MATERIALS AND METHODS

The study population consisted of 466 patients with PCLs referred to our unit, who underwent endoscopic ultrasound-guided fine-needle aspiration (EUS-FNA) of cyst fluid between 2011 and 2018. Demographic data, medical history, and cross-sectional imaging results were retrieved from the electronic medical records. All procedures were part of standard patient care. This retrospective study was approved by the local ethics committee.

Endoscopic ultrasound methods

After providing informed consent, all patients underwent EUS examination (A121091, H121645, H121435, H121637; Pentax Medical Co., Montvale, NJ, USA, K1U047K062; Fujifilm Co., Tokyo, Japan). EUS-FNA was performed with either a 22- or 19-gauge FNA needle (Cook Medical, Bloomington, IN, USA, or Boston Scientific, Marlborough, MA, USA). Prophylactic, single-dose, intravenous antibiotics were administered before cyst puncture. All patients from whom sufficient fluid was aspirated for cytologic analysis and CEA measurement were included.

Diagnostic criteria for pancreatic cystic lesions

Endoscopic ultrasound imaging

A preliminary diagnosis was made after reviewing the demographic and clinical data together with the cyst morphology evaluated with EUS.

Cytology

Cystic fluid was analyzed for mucin and cell morphology. All cytologic analyses were performed or reviewed by an expert pancreatic cytopathologist, and categorized as diagnostic or nondiagnostic. Diagnostic samples had a mucinous epithelium, whereas nondiagnostic samples contained either a nonmucinous epithelium or no epithelial cells. A mucinous epithelium was graded according to epithelial atypia as LR, lowgrade dysplasia (LGD) or intermediate-grade dysplasia (IGD), or HR, high-grade dysplasia (HGD) or invasive carcinoma [5].

Histology

Histologic diagnoses were made using surgical specimens. The resection cohort included cases with histologically confirmed MCNs and IPMNs. All histologic analyses were performed or reviewed by the study pathologist. Ovarian-type stroma was required for a diagnosis of MCN. The resected cystic lesions were categorized according to the World Health Organization classification system [6]. MCNs and IPMNs were classified as LR (LGD or IGD in resection material) or HR (HGD or invasive carcinoma in resection material).

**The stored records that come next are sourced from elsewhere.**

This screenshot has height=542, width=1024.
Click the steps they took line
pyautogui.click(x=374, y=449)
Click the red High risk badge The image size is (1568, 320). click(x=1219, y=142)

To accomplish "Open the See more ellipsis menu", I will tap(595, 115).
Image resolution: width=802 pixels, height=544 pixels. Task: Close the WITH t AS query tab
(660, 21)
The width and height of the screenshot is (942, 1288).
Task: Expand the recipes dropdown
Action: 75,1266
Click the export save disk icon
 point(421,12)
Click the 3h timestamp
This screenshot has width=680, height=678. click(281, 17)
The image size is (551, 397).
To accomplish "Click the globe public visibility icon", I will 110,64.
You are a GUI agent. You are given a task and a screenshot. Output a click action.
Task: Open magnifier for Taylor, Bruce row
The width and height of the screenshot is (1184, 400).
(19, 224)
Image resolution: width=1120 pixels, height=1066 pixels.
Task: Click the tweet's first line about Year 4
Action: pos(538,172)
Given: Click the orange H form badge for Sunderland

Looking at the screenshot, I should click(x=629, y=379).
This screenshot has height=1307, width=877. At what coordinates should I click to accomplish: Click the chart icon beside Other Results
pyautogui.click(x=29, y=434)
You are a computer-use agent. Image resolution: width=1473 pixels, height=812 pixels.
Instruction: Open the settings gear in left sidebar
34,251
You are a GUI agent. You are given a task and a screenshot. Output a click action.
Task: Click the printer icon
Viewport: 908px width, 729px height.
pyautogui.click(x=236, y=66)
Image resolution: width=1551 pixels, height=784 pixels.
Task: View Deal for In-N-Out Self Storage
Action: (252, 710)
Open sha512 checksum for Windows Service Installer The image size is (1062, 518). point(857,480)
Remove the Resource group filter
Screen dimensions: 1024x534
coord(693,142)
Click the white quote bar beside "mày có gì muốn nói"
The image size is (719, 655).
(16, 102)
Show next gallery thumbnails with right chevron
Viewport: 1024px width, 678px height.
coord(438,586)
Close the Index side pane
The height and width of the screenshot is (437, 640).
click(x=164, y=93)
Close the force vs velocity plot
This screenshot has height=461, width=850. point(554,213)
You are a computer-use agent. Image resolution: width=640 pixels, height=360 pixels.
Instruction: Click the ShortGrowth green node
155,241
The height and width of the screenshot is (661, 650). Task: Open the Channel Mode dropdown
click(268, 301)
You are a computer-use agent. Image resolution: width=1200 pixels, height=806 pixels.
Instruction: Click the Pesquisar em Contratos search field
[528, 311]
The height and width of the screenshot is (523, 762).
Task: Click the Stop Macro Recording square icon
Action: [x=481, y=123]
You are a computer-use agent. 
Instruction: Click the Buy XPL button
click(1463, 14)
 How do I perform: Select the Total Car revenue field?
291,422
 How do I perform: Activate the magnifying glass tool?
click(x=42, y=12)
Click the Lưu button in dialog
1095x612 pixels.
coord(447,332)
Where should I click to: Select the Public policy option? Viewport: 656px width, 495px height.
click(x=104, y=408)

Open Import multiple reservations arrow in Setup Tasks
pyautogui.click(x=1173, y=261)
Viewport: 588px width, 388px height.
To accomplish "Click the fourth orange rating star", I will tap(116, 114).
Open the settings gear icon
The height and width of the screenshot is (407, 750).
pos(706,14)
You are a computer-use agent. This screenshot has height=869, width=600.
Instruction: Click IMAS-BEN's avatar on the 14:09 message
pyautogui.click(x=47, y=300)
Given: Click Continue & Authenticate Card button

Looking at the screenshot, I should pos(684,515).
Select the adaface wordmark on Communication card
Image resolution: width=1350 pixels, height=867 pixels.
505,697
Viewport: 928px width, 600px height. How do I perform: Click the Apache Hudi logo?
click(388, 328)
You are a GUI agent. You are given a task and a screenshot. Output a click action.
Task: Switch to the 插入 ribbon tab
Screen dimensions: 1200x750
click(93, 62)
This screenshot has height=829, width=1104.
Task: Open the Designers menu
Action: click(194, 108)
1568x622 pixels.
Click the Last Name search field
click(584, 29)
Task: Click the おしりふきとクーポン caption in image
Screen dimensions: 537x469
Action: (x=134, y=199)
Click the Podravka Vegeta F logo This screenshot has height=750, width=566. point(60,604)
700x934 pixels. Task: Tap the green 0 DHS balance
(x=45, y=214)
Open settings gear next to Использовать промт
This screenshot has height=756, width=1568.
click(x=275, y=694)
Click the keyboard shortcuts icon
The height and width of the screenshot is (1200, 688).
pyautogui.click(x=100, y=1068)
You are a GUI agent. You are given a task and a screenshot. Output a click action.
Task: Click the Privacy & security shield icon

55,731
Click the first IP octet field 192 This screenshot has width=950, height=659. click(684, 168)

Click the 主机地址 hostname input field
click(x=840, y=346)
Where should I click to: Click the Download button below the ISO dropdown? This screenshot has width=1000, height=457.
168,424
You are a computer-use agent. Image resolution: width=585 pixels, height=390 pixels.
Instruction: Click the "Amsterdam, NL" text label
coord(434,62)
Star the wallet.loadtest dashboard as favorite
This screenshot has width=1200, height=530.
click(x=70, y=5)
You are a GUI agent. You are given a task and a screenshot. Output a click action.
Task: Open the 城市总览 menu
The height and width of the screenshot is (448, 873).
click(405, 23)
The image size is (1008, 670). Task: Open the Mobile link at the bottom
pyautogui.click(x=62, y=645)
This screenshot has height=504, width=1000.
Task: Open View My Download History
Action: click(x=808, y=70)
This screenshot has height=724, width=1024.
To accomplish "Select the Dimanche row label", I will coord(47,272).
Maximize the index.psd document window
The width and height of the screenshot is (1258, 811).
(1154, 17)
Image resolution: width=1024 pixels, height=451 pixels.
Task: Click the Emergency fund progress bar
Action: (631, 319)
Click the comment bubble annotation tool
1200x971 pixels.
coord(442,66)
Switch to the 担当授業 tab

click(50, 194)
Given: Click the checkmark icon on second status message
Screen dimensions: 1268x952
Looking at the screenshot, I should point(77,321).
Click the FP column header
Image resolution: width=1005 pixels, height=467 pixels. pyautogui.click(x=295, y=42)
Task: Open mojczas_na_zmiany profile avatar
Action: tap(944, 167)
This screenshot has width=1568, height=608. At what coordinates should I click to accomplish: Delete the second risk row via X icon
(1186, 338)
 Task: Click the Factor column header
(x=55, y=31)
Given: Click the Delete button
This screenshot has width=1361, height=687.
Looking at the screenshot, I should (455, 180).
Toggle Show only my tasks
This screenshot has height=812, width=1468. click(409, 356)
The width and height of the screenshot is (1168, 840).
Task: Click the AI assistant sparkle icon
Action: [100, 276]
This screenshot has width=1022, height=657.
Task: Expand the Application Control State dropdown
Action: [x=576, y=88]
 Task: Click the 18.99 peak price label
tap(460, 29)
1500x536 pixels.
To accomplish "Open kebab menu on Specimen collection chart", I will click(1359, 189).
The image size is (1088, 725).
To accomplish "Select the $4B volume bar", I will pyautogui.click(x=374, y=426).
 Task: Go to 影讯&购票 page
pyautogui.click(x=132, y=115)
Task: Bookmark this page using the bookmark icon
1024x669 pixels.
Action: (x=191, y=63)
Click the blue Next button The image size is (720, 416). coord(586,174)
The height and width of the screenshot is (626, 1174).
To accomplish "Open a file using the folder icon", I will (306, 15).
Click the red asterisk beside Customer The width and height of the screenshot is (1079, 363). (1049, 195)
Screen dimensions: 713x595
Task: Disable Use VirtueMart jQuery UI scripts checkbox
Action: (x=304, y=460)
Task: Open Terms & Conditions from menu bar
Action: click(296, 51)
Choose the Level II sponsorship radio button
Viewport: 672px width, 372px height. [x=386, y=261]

Analysis of cyst fluid carcinoembryonic antigen

Cyst fluid CEA levels were measured using a carbonylmetallo-immunoassay kit (ARCHITECT i2000SR; Abbott Core Laboratory, Abbott Park, IL, USA). A minimum of 0.3mL was required for each analysis.

Data collection

All data were retrospectively collected and recorded in a database. The study group consisted of patients with a final diagnosis based on cytology or specimen histology with a specific diagnosis. Separate receiver operating characteristic (ROC) curves were plotted for cyst fluid CEA levels to differentiate LR-IPMNs from LR-MCNs and HR-IPMNs. The area under the ROC curve (AUROC) was calculated. Sensitivity, specificity, positive predictive value (PPV), and negative predictive value (NPV) were calculated for cyst fluid CEA cutoff levels to maximize the ratio of correct diagnoses of mucinous-subtype PCLs.

Statistical analysis

All statistical analyses were performed using SPSS Statistics software version 25 (IBM Co., Armonk, NY, USA). The Kolmogorov–Smirnov and Shapiro–Wilk tests showed a nonnormal data distribution. Descriptive statistics are presented using medians and ranges for nonnormally distributed and ordinal variables. A comparison of cyst fluid CEA was performed among the four cyst types, LR-MCNs, LR-IPMNs, HR-IPMNs, and cystic PDACs, using the nonparametric Kruskal–Wallis test. When the results of the Kruskal–Wallis test were statistically significant, the four groups were compared in pairs in a total of six comparisons using the Mann–Whitney U test. We used Bonferroni’s adjustment in two groups. The first group included three subgroups (MCNs, IPMNs, and cystic PDACs), and the second group included four subgroups (MCNs, LRIPMNs, HR-IPMNs, and cystic PDACs). Owing to multiple pairwise comparisons, p-values of <0.017 and <0.008, respectively, were required for significance. Data of cyst fluid CEA levels were used to plot two ROC curves to differentiate LRIPMNs from LR-MCNs and HR-IPMNs, and the AUROC was calculated. The AUROC was defined as low (0.5 to <0.7), moderate (0.7 to <0.9), or high (≥0.9). MedCalc Statistical Software version 19.2.5 (MedCalc Software Ltd., Ostend, Belgium; https://www.medcalc.org; 2020) was used to determine the cyst fluid CEA cutoff levels for the accurate diagnostic differentiation of LR-IPMNs from LR-MCNs and HR-IPMNs. A p-value of <0.05 was considered significant.

RESULTS

A total of 466 patients with PCLs were evaluated with EUS-FNA over 7 years. Among these, cyst fluid cytology was examined in 340 (72.9%) patients and cyst fluid CEA measurement was available in 255 (54.7%) patients. Diagnosis was based on definitive cytology and/or surgical specimens in 102 mucinous PCLs. Among those 102, 50 had available cyst fluid CEA results (Fig. 1). Table 1 shows the demographic data of the patients.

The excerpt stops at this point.